Comparison between timsort and quicksort

35,106

Solution 1

TimSort is a highly optimized mergesort, it is stable and faster than old mergesort.

when comparing with quicksort, it has two advantages:

  1. It is unbelievably fast for nearly sorted data sequence (including reverse sorted data);
  2. The worst case is still O(N*LOG(N)).

To be honest, I don't think #1 is a advantage, but it did impress me.

Here are QuickSort's advantages

  1. QuickSort is very very simple, even a highly tuned implementation, we can write down its pseduo codes within 20 lines;
  2. QuickSort is fastest in most cases;
  3. The memory consumption is LOG(N).

Currently, Java 7 SDK implements timsort and a new quicksort variant: i.e.
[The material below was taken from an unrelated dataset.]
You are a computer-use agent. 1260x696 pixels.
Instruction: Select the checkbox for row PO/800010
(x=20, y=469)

Dual Pivot QuickSort.

If you need stable sort, try timsort, otherwise start with quicksort.

Solution 2

More or less, it has to do with the fact that Timsort is a hybrid sorting algorithm. This means that while the two underlying sorts it uses (Mergesort and Insertion sort) are both worse than Quicksort for many kinds of data, Timsort only uses them when it is advantageous to do so.
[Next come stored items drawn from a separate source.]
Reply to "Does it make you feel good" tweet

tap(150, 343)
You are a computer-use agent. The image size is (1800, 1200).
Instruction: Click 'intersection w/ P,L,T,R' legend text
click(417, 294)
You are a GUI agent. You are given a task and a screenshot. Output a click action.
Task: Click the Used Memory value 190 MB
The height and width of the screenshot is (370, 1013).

On a slightly deeper level, as Patrick87 states, quicksort is a worst-case O(n2) algorithm. Choosing a good pivot isn't hard, but guaranteeing an O(n log n) quicksort comes at the cost of generally slower sorting on average.

For more detail on Timsort, see this answer, and the linked blog post. It basically assumes that most data is already partially sorted, and constructs "runs" of sorted data that allow for efficient merges using mergesort.

Solution 3

Generally speaking quicksort is best algorithm for primitive array. This is due to memory locality and cache.

JDK7 uses TimSort for Object array. Object array only holds object reference. The object itself is stored in Heap. To compare object, we need to read object from heap. This is like reading from one part of the heap for one object, then randomly reading object from another part of heap. There will be a lot of cache miss. I guess for this reason memory locality is not important any more. This is may be why JDK only uses TimSort for Object array instead if primitive array.

This is only my guess.

Solution 4

Here are benchmark numbers from my machine (i7-6700 CPU, 3.4GHz, Ubuntu 16.04, gcc 5.4.0, parameters: SIZE=100000 and RUNS=3):

$ ./demo 
Running tests
stdlib qsort time:                 12246.33 us per iteration
##quick sort time:                  5822.00 us per iteration
merge sort time:                    8244.33 us per iteration
...    
##tim sort time:                    7695.33 us per iteration
in-place merge sort time:           6788.00 us per iteration    
sqrt sort time:                     7289.33 us per iteration    
...
grail sort dyn buffer sort time:    7856.67 us per iteration

The benchmark comes from Swenson's sort project in which he as implemented several sorting algorithms in C. Presumably, his implementations are good enough to be representative, but I haven't investigated them.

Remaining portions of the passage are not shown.